October 11th, 2014
Chechaquo’s and his Misconceptions
In the story “To Build a Fire” by Jack London, the narrator approach used is done in third person (omniscient and a non-participating narrator) as he describes the events that are happening from an outsiders point of view. He helps the reader understand the mistakes being made by not listening to all the suggestions made, from the old timer at Sulpher Creek as well as the instincts of the dog traveling along his side. “He was quick and alert in the things of life, but not only in the things, and not in the significances.” (p.128). The narrator goes through the story telling all the troubles the man has on his adventure while trying to reach his friends at camp. While telling the story he helps the reader observe the differences between what the man is doing and what he was told not to do, and how dangerous they are. The ignorance and stubbornness of the man could ultimately be his demise in such a dangerous situation.
The reader is informed as to what he should be doing and the atmosphere that the character in the story is in, even though the character is not following the instructions of the old timer and the instincts of the dog, which inevitably could save him. “But all this – the mysterious, far reaching hairline trail, the absence of sun from the sky, the tremendous cold, and the strangeness and weirdness of it all – made no impression on the man. “ (p.128). Being selective with the details given and allowing the reader to see the hubris of the man, it gives the reader hope that the man and his dog will survive.

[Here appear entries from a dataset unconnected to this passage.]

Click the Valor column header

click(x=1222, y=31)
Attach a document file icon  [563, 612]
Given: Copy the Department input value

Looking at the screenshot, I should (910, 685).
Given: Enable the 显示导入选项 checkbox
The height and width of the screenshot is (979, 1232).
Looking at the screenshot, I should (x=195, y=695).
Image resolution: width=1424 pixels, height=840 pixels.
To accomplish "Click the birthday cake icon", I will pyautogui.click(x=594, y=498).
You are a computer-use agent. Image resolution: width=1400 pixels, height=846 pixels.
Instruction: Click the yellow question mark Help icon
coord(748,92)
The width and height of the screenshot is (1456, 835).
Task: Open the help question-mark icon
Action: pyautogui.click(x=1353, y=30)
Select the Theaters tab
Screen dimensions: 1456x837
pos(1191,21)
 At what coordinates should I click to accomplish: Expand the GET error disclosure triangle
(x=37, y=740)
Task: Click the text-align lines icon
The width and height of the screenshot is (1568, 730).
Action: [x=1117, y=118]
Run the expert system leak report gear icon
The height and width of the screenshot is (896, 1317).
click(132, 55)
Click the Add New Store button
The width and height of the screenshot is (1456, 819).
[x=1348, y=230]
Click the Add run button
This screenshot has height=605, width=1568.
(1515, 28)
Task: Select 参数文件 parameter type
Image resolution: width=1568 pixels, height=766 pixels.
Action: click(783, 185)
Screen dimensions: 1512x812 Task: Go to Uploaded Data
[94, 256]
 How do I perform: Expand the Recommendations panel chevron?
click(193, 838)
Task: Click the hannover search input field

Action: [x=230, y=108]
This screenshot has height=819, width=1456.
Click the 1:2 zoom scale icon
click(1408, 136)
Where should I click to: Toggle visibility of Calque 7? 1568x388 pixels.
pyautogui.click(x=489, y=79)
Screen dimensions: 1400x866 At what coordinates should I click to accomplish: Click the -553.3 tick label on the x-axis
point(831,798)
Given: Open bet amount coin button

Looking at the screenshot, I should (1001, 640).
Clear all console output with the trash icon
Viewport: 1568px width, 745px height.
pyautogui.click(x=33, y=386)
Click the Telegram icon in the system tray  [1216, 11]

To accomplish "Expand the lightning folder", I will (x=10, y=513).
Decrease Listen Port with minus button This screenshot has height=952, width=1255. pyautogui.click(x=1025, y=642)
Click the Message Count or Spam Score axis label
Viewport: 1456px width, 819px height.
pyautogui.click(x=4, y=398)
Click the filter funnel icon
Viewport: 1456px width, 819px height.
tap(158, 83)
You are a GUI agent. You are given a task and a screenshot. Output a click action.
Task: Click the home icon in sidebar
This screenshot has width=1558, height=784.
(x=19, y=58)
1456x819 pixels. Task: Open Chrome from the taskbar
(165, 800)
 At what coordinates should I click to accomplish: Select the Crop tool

The author uses the third party narrator to perfection, although the reader is not sure who is telling the story he is able to foresee all the troubles that lie ahead for the man by the description of the dogs behaviors, “The dog dropped in again at his heels, with a tail drooping discouragement, as the man swung along the creek bed.” (p. 129). Taking a position as the narrator does throughout the story it makes the reader think about the way he/she looks at things if they were in that situation. “He was safe. He remembered the advice of the old timer on Sulpher Creek, and smiled. The old timer had been very serious in laying down the law that no man must travel alone in the Klondike after fifty below.” (p.132). This is a perfect example to the arrogance being portrayed by the man and even though he was told not to travel at such cold temperatures he was still alive and was doing it on his terms. With these decisions the reader becomes angry with the poor thought process and the smugness. The reader is still rooting for his and the dog’s survival with every poor decision that is made.